13. Иногда кушай остренькую пищу. Замечено, что острые специи подстегивают обмен веществ, что помогает сжечь дополнительные килокалории. Плюс к этому они помогают сдерживать голод. Так пол чайной ложки на порцию помогают ускорить обмен веществ на 25% в течении первых 3 часов.

14. Заведи себе за правило: никогда не поглощать еду за просмотром телепередач. Во время просмотра ТВ мы не замечаем, сколько и чего съедаем, так как увлечены происходящим на экране, а под воздействием эмоций наш мозг “забывает”: ели ли мы вообще что-либо.

15. Всегда ставь перед собой реальную цель, разбивай её на несколько этапов и стремись достичь каждый этап в отдельности, затем переходи к следующему. Маленькие достижения в конечном итоге приведут тебя к заветной цели.

16. Не зацикливайся на одном определенном виде спорта/физической активности, даже если он приносит вам успех. Периодически меняй их или распредели по дням недели. Однообразие и монотонность – не лучшие помощники для мотивации, а иногда и просто уничтожают желание заниматься спортом вообще.

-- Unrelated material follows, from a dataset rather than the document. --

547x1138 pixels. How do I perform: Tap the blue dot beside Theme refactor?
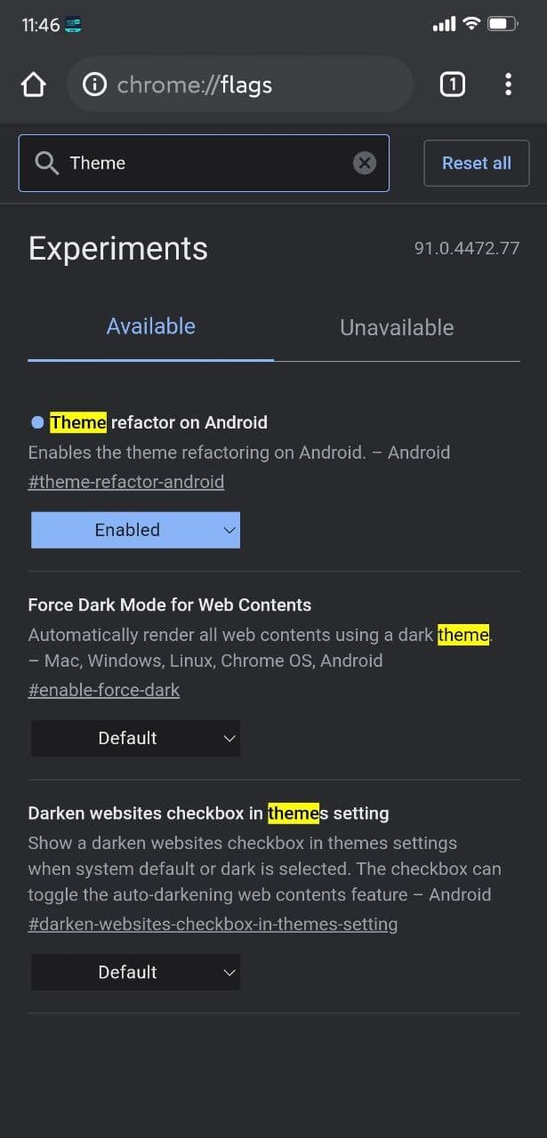coord(37,422)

17. Разделяй полезные жиры от вредных. Так, полиненасыщенные жирные кислоты (Омега 3 и Омега 6) являются полезными жирами для организма. Продукты, с большим их содержанием- это жирные сорта рыбы, рыбий жир, грецкие орехи, льняное масло, но дневная норма жира-20-30г. Полинасыщенных же жиров старайся избегать. Это –сливочное масло, маргарин, животный жир, сало. Так же избегай употреблять жирные соусы, например, так нам всем привычный майонез.

18. Старайся не ходить в продуктовые магазины за покупками проголодавшейся. Ты определенно купишь то, что покупать не следует, а купленному лакомству дома не дашь пропасть. Никогда не приноси домой то, от чего следует отказаться и что входит в список вредностей. Лучше не держать дома соблазнов, чем сорвавшись (а такое порой всё же бывает), а потом заниматься самобичеванием. А если всё же сорвалась и съела какую вредность, отнесись к этому философски – пусть это будет твоей наградой за то, что придерживалась всем правилам и пообещай себе, что побалуешь себя ещё раз, но только уже через недельку.